EXERCISE BRIEF: All of the data is to be set down again without alteration.

DATA EXTRACTS:
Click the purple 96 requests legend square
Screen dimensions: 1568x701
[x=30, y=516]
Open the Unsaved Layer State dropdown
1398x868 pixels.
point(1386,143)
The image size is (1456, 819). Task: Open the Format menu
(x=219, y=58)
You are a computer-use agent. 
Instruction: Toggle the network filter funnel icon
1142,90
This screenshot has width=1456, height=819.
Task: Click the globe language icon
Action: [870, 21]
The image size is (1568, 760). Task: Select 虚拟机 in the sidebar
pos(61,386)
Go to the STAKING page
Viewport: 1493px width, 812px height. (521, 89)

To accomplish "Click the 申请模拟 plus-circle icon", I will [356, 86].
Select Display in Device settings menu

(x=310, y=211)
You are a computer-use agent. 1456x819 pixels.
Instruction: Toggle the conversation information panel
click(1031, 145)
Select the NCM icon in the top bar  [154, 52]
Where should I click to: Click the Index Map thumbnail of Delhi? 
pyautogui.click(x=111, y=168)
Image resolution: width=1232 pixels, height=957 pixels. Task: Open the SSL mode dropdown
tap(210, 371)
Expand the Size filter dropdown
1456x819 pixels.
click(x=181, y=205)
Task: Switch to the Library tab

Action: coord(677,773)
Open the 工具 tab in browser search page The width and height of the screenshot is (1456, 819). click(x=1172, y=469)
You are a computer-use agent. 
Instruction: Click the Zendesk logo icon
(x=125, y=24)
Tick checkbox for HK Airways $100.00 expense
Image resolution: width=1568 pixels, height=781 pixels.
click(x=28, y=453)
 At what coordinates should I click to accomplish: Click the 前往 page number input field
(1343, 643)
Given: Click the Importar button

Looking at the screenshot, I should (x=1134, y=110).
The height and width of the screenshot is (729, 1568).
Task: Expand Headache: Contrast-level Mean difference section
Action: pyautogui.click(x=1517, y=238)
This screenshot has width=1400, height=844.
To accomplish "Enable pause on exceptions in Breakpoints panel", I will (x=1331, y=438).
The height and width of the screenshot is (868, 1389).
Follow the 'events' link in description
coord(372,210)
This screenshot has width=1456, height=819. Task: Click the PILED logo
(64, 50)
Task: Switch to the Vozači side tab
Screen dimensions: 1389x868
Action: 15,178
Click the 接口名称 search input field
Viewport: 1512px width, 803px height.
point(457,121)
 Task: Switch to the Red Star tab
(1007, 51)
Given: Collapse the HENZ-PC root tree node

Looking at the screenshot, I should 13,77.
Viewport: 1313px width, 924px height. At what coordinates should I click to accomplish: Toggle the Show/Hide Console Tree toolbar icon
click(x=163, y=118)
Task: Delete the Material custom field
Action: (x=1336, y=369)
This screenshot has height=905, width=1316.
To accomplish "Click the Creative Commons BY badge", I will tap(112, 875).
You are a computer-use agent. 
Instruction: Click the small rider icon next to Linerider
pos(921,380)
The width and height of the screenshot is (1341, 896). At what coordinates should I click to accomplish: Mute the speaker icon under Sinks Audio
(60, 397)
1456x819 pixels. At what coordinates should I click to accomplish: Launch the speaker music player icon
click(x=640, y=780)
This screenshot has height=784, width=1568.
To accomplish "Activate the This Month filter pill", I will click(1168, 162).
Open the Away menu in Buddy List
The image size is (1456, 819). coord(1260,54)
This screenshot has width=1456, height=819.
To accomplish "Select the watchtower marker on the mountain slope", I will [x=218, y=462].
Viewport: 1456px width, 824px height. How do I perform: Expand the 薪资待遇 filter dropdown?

SOLUTION TO THIS EXERCISE:
Click the purple 96 requests legend square
Screen dimensions: 1568x701
[x=30, y=516]
Open the Unsaved Layer State dropdown
1398x868 pixels.
point(1386,143)
The image size is (1456, 819). Task: Open the Format menu
(x=219, y=58)
You are a computer-use agent. 
Instruction: Toggle the network filter funnel icon
1142,90
This screenshot has width=1456, height=819.
Task: Click the globe language icon
Action: [870, 21]
The image size is (1568, 760). Task: Select 虚拟机 in the sidebar
pos(61,386)
Go to the STAKING page
Viewport: 1493px width, 812px height. (521, 89)

To accomplish "Click the 申请模拟 plus-circle icon", I will [356, 86].
Select Display in Device settings menu

(x=310, y=211)
You are a computer-use agent. 1456x819 pixels.
Instruction: Toggle the conversation information panel
click(1031, 145)
Select the NCM icon in the top bar  [154, 52]
Where should I click to: Click the Index Map thumbnail of Delhi? 
pyautogui.click(x=111, y=168)
Image resolution: width=1232 pixels, height=957 pixels. Task: Open the SSL mode dropdown
tap(210, 371)
Expand the Size filter dropdown
1456x819 pixels.
click(x=181, y=205)
Task: Switch to the Library tab

Action: coord(677,773)
Open the 工具 tab in browser search page The width and height of the screenshot is (1456, 819). click(x=1172, y=469)
You are a computer-use agent. 
Instruction: Click the Zendesk logo icon
(x=125, y=24)
Tick checkbox for HK Airways $100.00 expense
Image resolution: width=1568 pixels, height=781 pixels.
click(x=28, y=453)
 At what coordinates should I click to accomplish: Click the 前往 page number input field
(1343, 643)
Given: Click the Importar button

Looking at the screenshot, I should (x=1134, y=110).
The height and width of the screenshot is (729, 1568).
Task: Expand Headache: Contrast-level Mean difference section
Action: pyautogui.click(x=1517, y=238)
This screenshot has width=1400, height=844.
To accomplish "Enable pause on exceptions in Breakpoints panel", I will (x=1331, y=438).
The height and width of the screenshot is (868, 1389).
Follow the 'events' link in description
coord(372,210)
This screenshot has width=1456, height=819. Task: Click the PILED logo
(64, 50)
Task: Switch to the Vozači side tab
Screen dimensions: 1389x868
Action: 15,178
Click the 接口名称 search input field
Viewport: 1512px width, 803px height.
point(457,121)
 Task: Switch to the Red Star tab
(1007, 51)
Given: Collapse the HENZ-PC root tree node

Looking at the screenshot, I should 13,77.
Viewport: 1313px width, 924px height. At what coordinates should I click to accomplish: Toggle the Show/Hide Console Tree toolbar icon
click(x=163, y=118)
Task: Delete the Material custom field
Action: (x=1336, y=369)
This screenshot has height=905, width=1316.
To accomplish "Click the Creative Commons BY badge", I will tap(112, 875).
You are a computer-use agent. 
Instruction: Click the small rider icon next to Linerider
pos(921,380)
The width and height of the screenshot is (1341, 896). At what coordinates should I click to accomplish: Mute the speaker icon under Sinks Audio
(60, 397)
1456x819 pixels. At what coordinates should I click to accomplish: Launch the speaker music player icon
click(x=640, y=780)
This screenshot has height=784, width=1568.
To accomplish "Activate the This Month filter pill", I will click(1168, 162).
Open the Away menu in Buddy List
The image size is (1456, 819). coord(1260,54)
This screenshot has width=1456, height=819.
To accomplish "Select the watchtower marker on the mountain slope", I will [x=218, y=462].
Viewport: 1456px width, 824px height. How do I perform: Expand the 薪资待遇 filter dropdown?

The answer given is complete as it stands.